The 7th Annual Clive Barnes Award finalists prior to the awards ceremony at the Walter Reade Theater, Lincoln Center. From L to R: Khris Davis, Timothée Chalamet, Nora Schell, Juwan Crawley, Elena D'Amario, Spartak Hoxha, Indiana Woodward, and Andrea Yorita (Photo: Al Firstenberg)
Khris Davis won the 2016 Clive Barnes Award for Theatre for his knockout performance in Marco Ramirez's The Royale, while Indiana Woodward, a standout member of the corps de ballet at New York City Ballet, won the Clive Barnes Award for Dance. The awards were announced amid an enthusiastic gathering of veteran performers, critics and fans at Lincoln Center's Walter Reade Theater on Monday, January 9.
Indiana Woodward
The prolific theater and dance critic Clive Barnes, whose influence spanned two continents before his death in 2008, was an astute spotter of emerging talent. In Britain, he was an early champion of George Balanchine and Martha Graham. He also singled out the 19-year old Mikhail Baryshnikov while he was still a student at the Vaganova School in Leningrad.
Barnes' widow, Valerie Taylor-Barnes, a former soloist with The Royal Ballet, noted that "the very last review that Clive wrote included a prediction about the (then) very young Daniil Simkin for whom he foresaw a great future. Others whom he spotted early on include Isabella Boylston, Fernando Bujones, Julio Bocca and Alexandra Ferri."
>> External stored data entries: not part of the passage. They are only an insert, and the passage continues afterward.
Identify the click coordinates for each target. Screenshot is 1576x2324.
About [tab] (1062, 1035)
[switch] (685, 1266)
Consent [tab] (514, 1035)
In recent years, Taylor-Barnes has kept her husband's spirit alive in a gracious and practical manner: by bestowing recognition - and $5,000 - on two young, up-and-coming artists each year.
Finalists for these awards all receive a cash prize as well. This year the distinguished group included Juwan Crawley and Nora Schell from the Off Broadway parody Spamilton, Timothée Chalamet from John Patrick Shanley's Prodigal Son, New York City Ballet's Spartak Hoxha, Elena D'Amario of Parsons Dance and Andrea Yorita of Philadelphia's contemporary dance troupe BalletX. They were nominated by a committee that included William H. Ausman, Siobhan Burns, Diana Byer, Frank DiLella, George Dorris, Barbara Hoffman, Arthur Mitchell, Patrick Pacheco, James Sutton, Craig Wright, and Taylor-Barnes.
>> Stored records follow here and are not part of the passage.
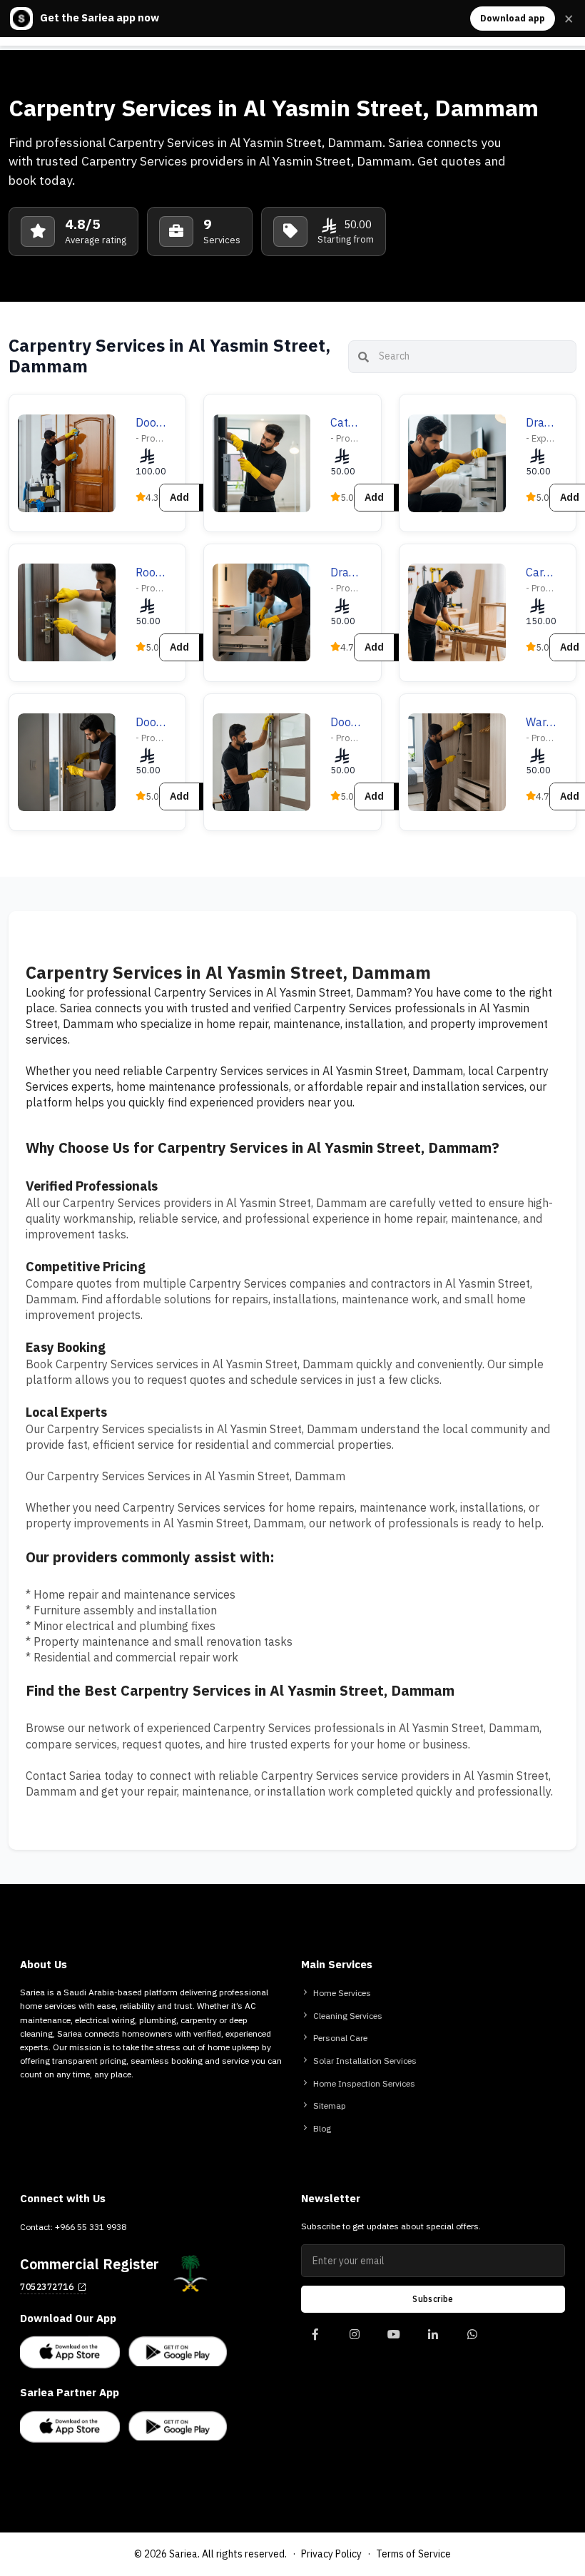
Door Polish (151, 423)
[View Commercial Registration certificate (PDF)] (190, 2274)
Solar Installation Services (365, 2061)
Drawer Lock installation (541, 423)
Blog (322, 2128)
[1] (354, 2340)
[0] (314, 2340)
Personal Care (340, 2038)
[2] (393, 2340)
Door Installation (345, 722)
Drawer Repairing (345, 572)
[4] (471, 2340)
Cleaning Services (347, 2016)
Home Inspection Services (364, 2083)
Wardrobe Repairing (541, 722)
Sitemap (329, 2105)
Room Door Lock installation (151, 572)
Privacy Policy (331, 2554)
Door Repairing (151, 722)
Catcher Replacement (345, 423)
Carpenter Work (541, 572)
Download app (512, 18)
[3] (432, 2340)
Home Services (342, 1993)
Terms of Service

Theater critic Michael Riedel played emcee. Joel Grey, fresh from The Cherry Orchard at the Roundabout, and New York City Ballet principal Ashley Bouder presented. Last year's winners, Dave Thomas Brown (The Legend of Georgia McBride) and Gabe Stone Shayer (American Ballet Theatre), reminisced on the year gone by. Brown noted half-seriously, half-whimsically that the Clive Barnes Awards are "the opposite of a lifetime achievement award."
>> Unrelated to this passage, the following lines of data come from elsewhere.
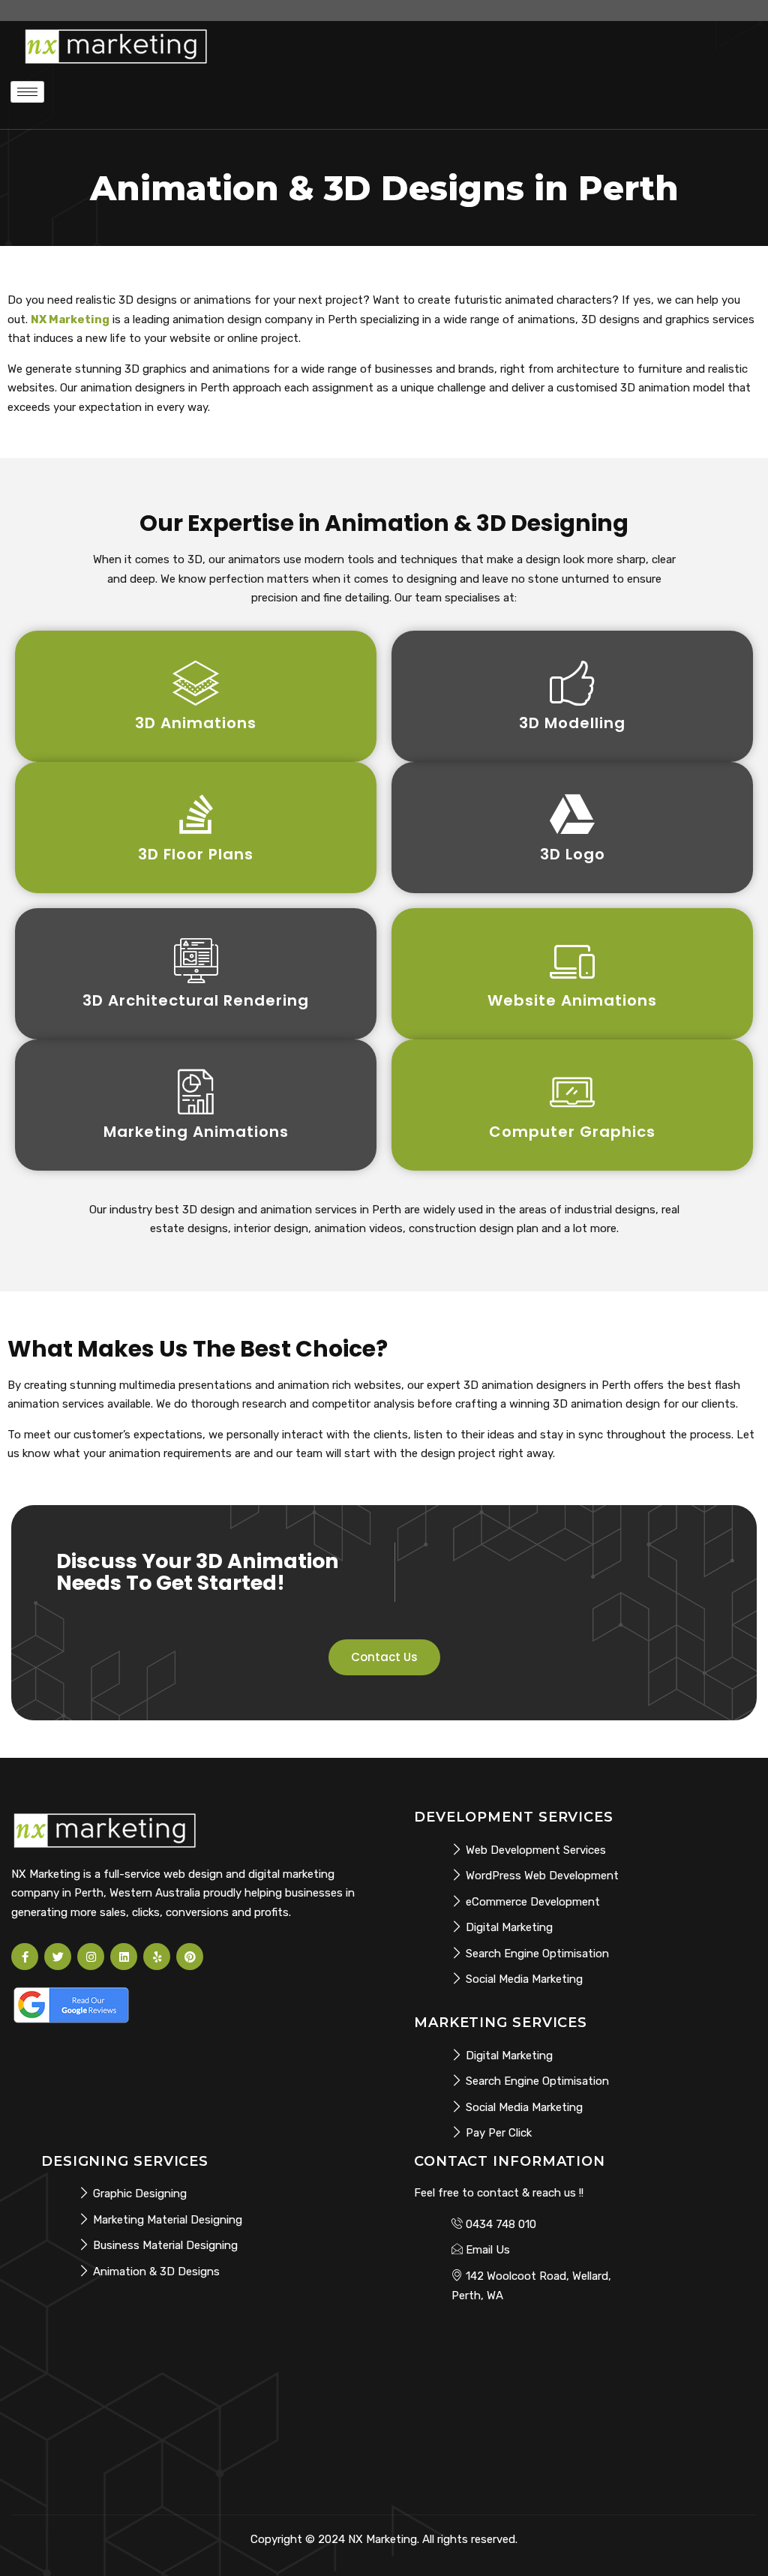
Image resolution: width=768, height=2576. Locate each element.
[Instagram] (90, 1956)
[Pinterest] (189, 1956)
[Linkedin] (123, 1956)
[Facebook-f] (24, 1956)
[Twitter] (57, 1956)
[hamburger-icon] (27, 92)
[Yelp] (156, 1956)
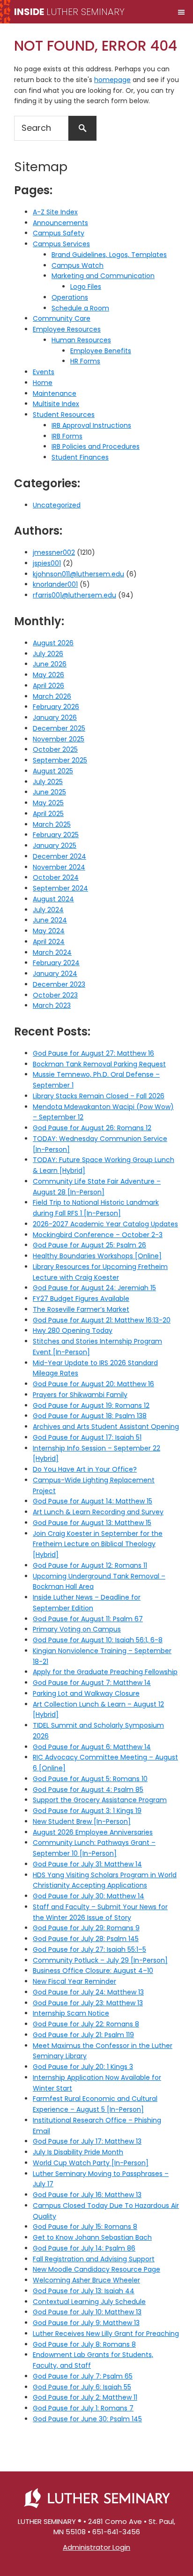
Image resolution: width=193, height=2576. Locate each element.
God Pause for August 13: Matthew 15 (92, 1522)
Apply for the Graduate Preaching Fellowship (105, 1672)
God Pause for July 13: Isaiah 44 (83, 2291)
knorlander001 (55, 584)
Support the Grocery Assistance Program (100, 1800)
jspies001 (47, 563)
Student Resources (64, 414)
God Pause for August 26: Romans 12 (92, 1128)
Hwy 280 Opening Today (72, 1330)
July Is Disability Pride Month (78, 2152)
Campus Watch (78, 265)
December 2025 (59, 728)
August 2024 (53, 899)
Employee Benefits (100, 350)
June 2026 (50, 664)
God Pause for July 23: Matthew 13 (88, 2003)
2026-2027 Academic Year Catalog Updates (105, 1224)
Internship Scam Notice (71, 2013)
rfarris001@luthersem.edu (74, 595)
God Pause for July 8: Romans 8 (84, 2344)
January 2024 (55, 973)
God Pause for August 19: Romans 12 (91, 1405)
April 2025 (48, 813)
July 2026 (48, 653)
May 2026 (48, 675)
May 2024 (49, 931)
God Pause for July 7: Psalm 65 (83, 2376)
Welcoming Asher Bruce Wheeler (86, 2280)
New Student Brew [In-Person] (82, 1821)
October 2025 (55, 749)
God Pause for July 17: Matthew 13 (87, 2141)
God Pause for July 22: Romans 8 (86, 2024)
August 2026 (53, 643)
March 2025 (52, 824)
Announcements (60, 222)
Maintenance (54, 393)
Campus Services (61, 244)
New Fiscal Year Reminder (74, 1981)
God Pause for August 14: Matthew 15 (92, 1501)
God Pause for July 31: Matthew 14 (87, 1864)
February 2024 (56, 962)
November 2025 (58, 739)
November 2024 (59, 867)
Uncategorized (57, 505)
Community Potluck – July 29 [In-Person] (100, 1960)
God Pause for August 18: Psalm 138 (90, 1415)
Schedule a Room (80, 308)
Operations (70, 297)
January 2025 (54, 845)
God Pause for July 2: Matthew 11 (85, 2397)
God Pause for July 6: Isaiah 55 (82, 2387)
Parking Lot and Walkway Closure (86, 1693)
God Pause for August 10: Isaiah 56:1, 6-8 (98, 1640)
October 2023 (55, 995)
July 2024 (48, 909)
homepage (112, 79)
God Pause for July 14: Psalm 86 (84, 2248)
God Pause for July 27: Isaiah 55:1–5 (89, 1949)
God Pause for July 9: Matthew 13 (86, 2322)
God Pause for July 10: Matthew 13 (87, 2312)
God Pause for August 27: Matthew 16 (93, 1053)
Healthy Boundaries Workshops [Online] (97, 1256)
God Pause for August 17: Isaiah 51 (87, 1437)
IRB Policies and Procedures (96, 446)
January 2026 (55, 717)
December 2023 (59, 984)
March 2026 (52, 696)
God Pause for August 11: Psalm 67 (88, 1619)
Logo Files (85, 286)
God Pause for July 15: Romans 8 (85, 2226)
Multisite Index (56, 403)
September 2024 (60, 888)
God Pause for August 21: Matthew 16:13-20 (102, 1320)
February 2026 (56, 706)
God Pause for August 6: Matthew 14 (92, 1747)
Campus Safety (58, 233)
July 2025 (48, 781)
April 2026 (48, 685)
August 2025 (53, 771)
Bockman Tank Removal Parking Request (99, 1064)
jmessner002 (54, 552)
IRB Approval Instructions (91, 425)
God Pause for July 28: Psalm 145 (86, 1938)
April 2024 (49, 941)
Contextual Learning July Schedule (89, 2301)
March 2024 (52, 952)
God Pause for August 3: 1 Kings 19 (87, 1810)
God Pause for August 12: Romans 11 (90, 1565)
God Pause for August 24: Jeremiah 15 (94, 1287)
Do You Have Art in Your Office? (85, 1469)
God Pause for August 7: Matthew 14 (92, 1682)
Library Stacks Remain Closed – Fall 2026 (98, 1096)
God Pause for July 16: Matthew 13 (87, 2194)
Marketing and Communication (103, 275)
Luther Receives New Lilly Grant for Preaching (106, 2333)
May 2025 (48, 803)
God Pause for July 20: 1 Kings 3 (83, 2066)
His comment threw into relief the lack of appetite for risk-taking in the American performing arts world, where grants and competitions are heavily skewed toward artists who've already achieved substantial recognition.
Valerie Taylor-Barnes and Clive Barnes (Photo courtesy The Clive Barnes Foundation)
Taylor-Barnes maintains that "Clive was always excited and curious about all new things in theater; at the same time he had a wonderful capacity to dismiss those that he felt to be bogus and insincere."
Previous Clive Barnes Award winners include Nina Arianda (2010), who subsequently took home a Tony in 2012 for Venus in Fur, Lloyd Mayor (2013), who has embraced a number of high-profile roles in his relatively brief tenure at the Martha Graham Dance Company, and Alex Sharp (2014), who in 2015 became the youngest Tony Award winner for Best Actor in a Play for The Curious Incident of the Dog in the Night-Time.
As Monday's awards ceremony drew to a close, Taylor-Barnes sent the young artists on their way with the Foundation's "best wishes for a wonderful life in the land of make-believe," promising them that "we will always have your backs."